US Attorney General Eric Holder’s announcement on Tuesday that he has ordered a "preliminary review" into some interrogations of some detainees in the secret detention programme operated by the CIA after the attacks of 11 September 2001, while a welcome first step, does not go far enough, Amnesty International said.
"The USA needs to ensure that every case of torture is submitted for prosecution, whether or not perpetrators claim to have been following orders, and those who authorized or ordered the commission of torture or other criminal abuse of detainees must also be brought to justice," said Rob Freer, Amnesty International’s researcher on the USA. “The USA should also establish an independent commission of inquiry to investigate all aspects of the USA’s detention practices in what the previous administration called the ‘war on terror’", he said.
"The establishment and operation of such a commission, however, must not be used to block or delay the prosecution of any individuals against whom there is already sufficient evidence of criminal wrongdoing."
The Attorney General’s announcement came on the same day that a 2004 review of the CIA’s detention and interrogation activities by the CIA Inspector General was released as part of Freedom of Information Act litigation. Suppressed for more than five years, the report covers the period between September 2001 and October 2003. Parts of it remain Top Secret and have been redacted from the published version.
"The Attorney General’s announcement is unquestionably a significant step forward from the years of total denial and the consequent climate of near-zero accountability or remedy that has prevailed to date," said Rob Freer.
"But it is not nearly enough to satisfy US obligations under international human rights and humanitarian law, including the most basic notions of accountability and remedy for gross and systematic human rights violations."

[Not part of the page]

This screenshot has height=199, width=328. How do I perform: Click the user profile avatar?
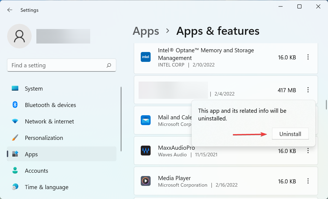(x=19, y=36)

Allegations of torture, enforced disappearance and other crimes under international law committed as part of the CIA detention programme have been in the public realm for years. No one has been prosecuted for authorizing or committing these crimes.
It is over four years since the leaking of a Department of Justice memorandum written for the CIA in mid-2002, arguing among other things that "under the current circumstances" necessity or self-defence could justify interrogation methods amounting to torture.

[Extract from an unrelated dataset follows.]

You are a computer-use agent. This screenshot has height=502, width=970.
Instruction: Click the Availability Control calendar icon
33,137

The third anniversary of President George W Bush’s speech confirming the existence of the secret detention programme, effectively admitting that the USA had been conducting a programme of enforced disappearance, is fast approaching.
The Attorney General’s announcement comes on the heels of fresh allegations by unnamed CIA sources to ABC News last week that Lithuania hosted a secret prison where terrorism suspects were detained and interrogated by the CIA.
Poland and Romania have also been named as having provided detention facilities to the CIA for use as secret prisons. The Polish government has an ongoing investigation into the presence of secret CIA interrogation sites on its territory and the Lithuanian government pledged this week to commence a parliamentary inquiry into allegations that such a facility existed outside Vilnius until late 2005. Romania continues to deny that it conspired with the US to host a secret prison on its territory, but has failed to adequately investigate those charges.
A year and a half ago, the then CIA Director, General Michael Hayden, confirmed that "water-boarding", a torture technique under which the perception of drowning is induced in the victim, had been among the "enhanced" techniques used against detainees in CIA custody. It is four months since it was revealed that Abu Zubaydah had been subjected to waterboarding at least 83 times in August 2002, and Khalid Sheikh Mohammed some 183 times in March 2003.
"The USA has a basic legal obligation, expressly provided for by treaties such as the UN Convention against Torture and the Geneva Conventions, not to look away from crimes such as torture and enforced disappearance but rather to bring the full force of the criminal justice system to bear upon them," said Rob Freer. "Refusing to bring to justice perpetrators of torture is simply not tenable if the USA is to live up to its obligations."